現在進行中のパワーバランスの転換は、フランスと旧植民地の複雑な関係性を如実に物語っている。

「フランサフリック」とはフランスと旧植民地国でいまなお続く新植民地主義的な関係を表現した言葉だ。フランサフリック的な事例からも、アフリカ諸国の内政をフランスが支配しているとの見方が長く続いている。

「フランスは、フランサフリックを手段として、旧植民地で新植民地主義的な影響力と、それを支える思想的枠組みを維持しようとしている」(オグンモデデ氏)

その例として、最も物議を醸しているのが中央アフリカフラン(CFA)だ。ニジェールやガボンも含め、アフリカ西部および中部14カ国で使われている通貨だ。

CFAフランを採用している国々は、通貨の50%を外貨準備金としてフランス銀行に預金しなければならない。またCFAフランの為替レートはユーロに固定されている。こうした預金条件は、多くのアフリカ諸国から植民地時代の税制度の名残だと受け止められている。

フランス政府は経済の安定を促進するシステムだと主張しているが、このシステムを乱用してフランスがアフリカ経済を支配し、アフリカの富で自国を豊かにしていると主張する意見もある。

セネガル人経済学者のンドンゴ・サンバ・シラ氏はCFAフラン廃止を呼びかけている。

「競争力の高い製品の輸出や、手ごろな額の借り入れ、アフリカ大陸の貿易統合、帝国主義の支配からの脱却を望む人々にとって、CFAフランは前世紀の遺物だ。整然かつ順序だてて排除するべきだ」と同氏は19年のインタビューで語っている。

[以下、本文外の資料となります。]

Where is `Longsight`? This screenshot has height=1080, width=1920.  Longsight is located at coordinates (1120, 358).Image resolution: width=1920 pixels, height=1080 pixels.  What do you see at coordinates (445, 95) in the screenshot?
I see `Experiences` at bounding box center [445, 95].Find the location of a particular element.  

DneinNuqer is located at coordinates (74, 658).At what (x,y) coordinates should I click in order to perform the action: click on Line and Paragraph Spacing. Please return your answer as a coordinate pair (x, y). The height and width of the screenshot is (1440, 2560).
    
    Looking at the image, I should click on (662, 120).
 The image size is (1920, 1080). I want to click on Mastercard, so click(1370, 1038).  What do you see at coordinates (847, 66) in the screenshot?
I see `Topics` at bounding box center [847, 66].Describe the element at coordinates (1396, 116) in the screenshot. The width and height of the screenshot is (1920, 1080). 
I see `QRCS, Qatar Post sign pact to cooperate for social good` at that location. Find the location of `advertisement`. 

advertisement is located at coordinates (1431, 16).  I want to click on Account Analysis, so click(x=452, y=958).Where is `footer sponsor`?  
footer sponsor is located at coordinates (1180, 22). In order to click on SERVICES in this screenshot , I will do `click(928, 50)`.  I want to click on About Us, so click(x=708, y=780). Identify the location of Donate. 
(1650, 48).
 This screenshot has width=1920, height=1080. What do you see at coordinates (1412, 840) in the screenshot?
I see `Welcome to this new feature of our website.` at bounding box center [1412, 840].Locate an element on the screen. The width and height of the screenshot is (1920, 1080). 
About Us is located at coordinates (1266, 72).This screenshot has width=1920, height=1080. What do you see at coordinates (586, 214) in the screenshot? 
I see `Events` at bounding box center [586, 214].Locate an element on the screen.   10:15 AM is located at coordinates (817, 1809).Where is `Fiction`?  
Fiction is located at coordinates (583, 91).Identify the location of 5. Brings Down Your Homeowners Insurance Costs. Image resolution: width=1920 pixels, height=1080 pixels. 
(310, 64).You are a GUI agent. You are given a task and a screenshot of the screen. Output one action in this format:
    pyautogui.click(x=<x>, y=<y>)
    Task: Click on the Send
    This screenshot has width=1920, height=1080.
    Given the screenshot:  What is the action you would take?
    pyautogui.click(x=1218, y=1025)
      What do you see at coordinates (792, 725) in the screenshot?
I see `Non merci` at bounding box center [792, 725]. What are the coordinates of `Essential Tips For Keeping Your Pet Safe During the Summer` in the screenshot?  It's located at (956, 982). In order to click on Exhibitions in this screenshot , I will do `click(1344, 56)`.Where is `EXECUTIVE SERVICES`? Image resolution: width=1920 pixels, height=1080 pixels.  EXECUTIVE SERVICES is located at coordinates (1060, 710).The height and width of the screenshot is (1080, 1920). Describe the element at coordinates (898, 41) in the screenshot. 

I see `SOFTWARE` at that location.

ほとんどの旧植民地国には今もフランス軍の部隊が駐留している。ニジェールでは大規模なバルハン作戦にも関与したフランス軍は、最近になって撤退を余儀なくされた。

フランスのマクロン大統領は先ごろ、フランスの対アフリカ政策を刷新し、今後は現地政府と合同でフランス軍事基地を運営すると発表した。

皮肉なことに、アフリカでのフランスのふるまいに向けられた非難に対してかつてないほど積極的かつ直接的に対処し、アフリカとの関係改善に取り組んできたのがマクロン政権だ。

10代をナイジェリアで過ごしたマクロン大統領は対アフリカ支援を強化し、植民地紛争中に持ち去られた文化遺産の返還を進めた。また従来の政治的関与の枠を超え、若者世代や市民社会とも関わりを深めようとしている。

最近では3月、マクロン氏はアフリカ歴訪の締めくくりにこう語った。「アフリカは競争が行われる場だ。競争は公正な枠組みの中で行われなくてはならない。フランスは自らの役割を過不足なく果たしていく」

本稿はCNNのステファニー・ブサリ記者の分析記事です。